Start of SOURCE EXTRACT

Jambi (ANTARA News) - Six Sumatra orang-utans (Pongo pigmaeus abelii) from the Sumatra Orang-Utan Quarantine Center in Batu Mbelin Village, Sibolangit Subdistrict, Deli Serdang, North Sumatra province, were scheduled to arrive at Bukit Tiga Puluh National Park (TNBT) in Tebo Regency, Jambi, on February 19, 2008.

They are leaving North Sumatra for their destination by land on February 18, 2008, and were slated to arrive in Tebo regency on the following day, Head of the Jambi Province Natural Reserve Conservation Institute (BKSDA) Agung Setyabudi said in Jambi on Sunday.

The government has turned the Jambi-Riau TNBT into a protection and breeding ground of the Sumatra orang-utan.

Previously the six orang-utans were quarantined for 20 months at the Sumatra Orang-Utan Quarantine Center of the North Sumatra Lestari Ecosystem Foundation (YEL).

End of SOURCE EXTRACT

**TASK REQUIREMENTS:**
1. According to the orang-utan report, how long were the six orang-utans quarantined before the transfer?
2. For each statement, say whether the orang-utan report supports it, and quote the deciding words: (a) The orang-utans were to travel to Jambi by land. (b) The quarantine center that held them is in Jambi province. (c) The government has made the Jambi-Riau TNBT a protection and breeding ground for the Sumatra orang-utan.

Start of DATA EXTRACT

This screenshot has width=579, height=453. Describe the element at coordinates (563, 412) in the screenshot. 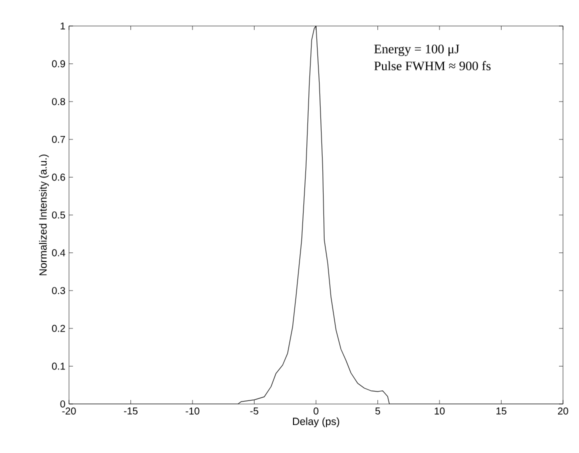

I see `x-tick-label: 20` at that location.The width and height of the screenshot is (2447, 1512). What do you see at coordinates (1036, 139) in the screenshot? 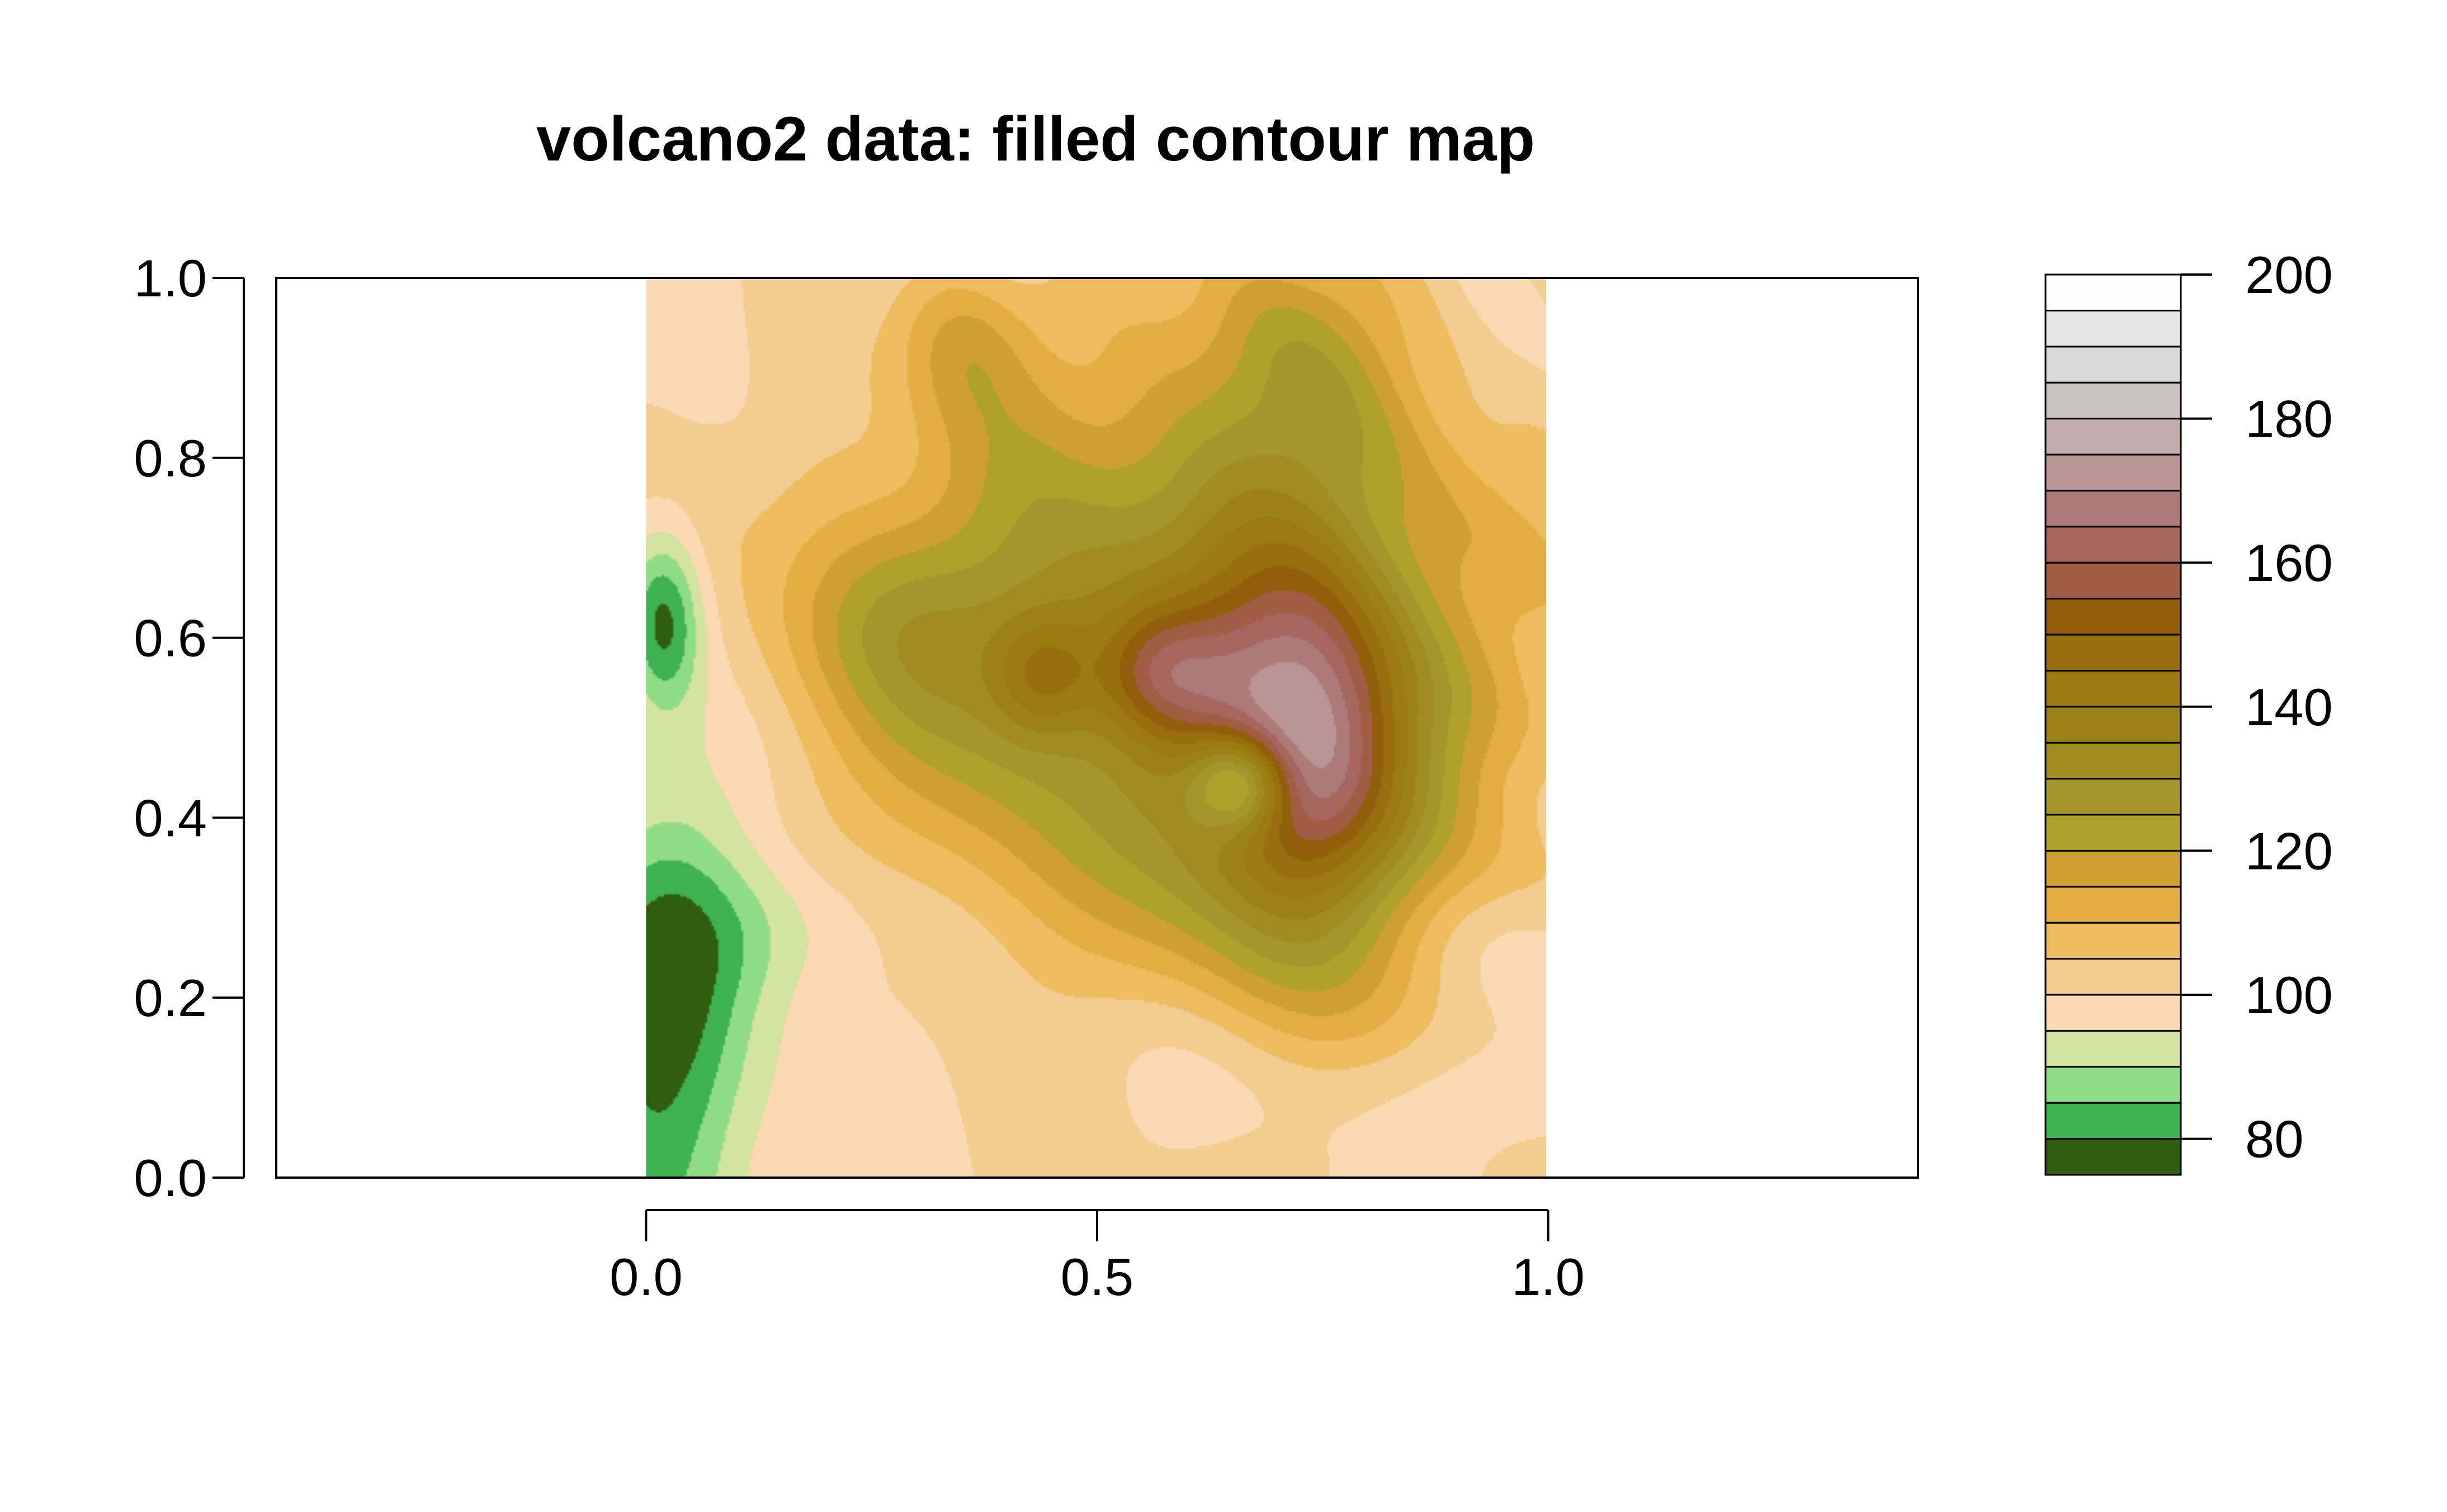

End of DATA EXTRACT

**RESULTS BY TASK:**
1. They were quarantined for 20 months.

2.
(a) Yes: "They are leaving North Sumatra for their destination by land on February 18, 2008."
(b) No: "Batu Mbelin Village, Sibolangit Subdistrict, Deli Serdang, North Sumatra province."
(c) Yes: "The government has turned the Jambi-Riau TNBT into a protection and breeding ground of the Sumatra orang-utan."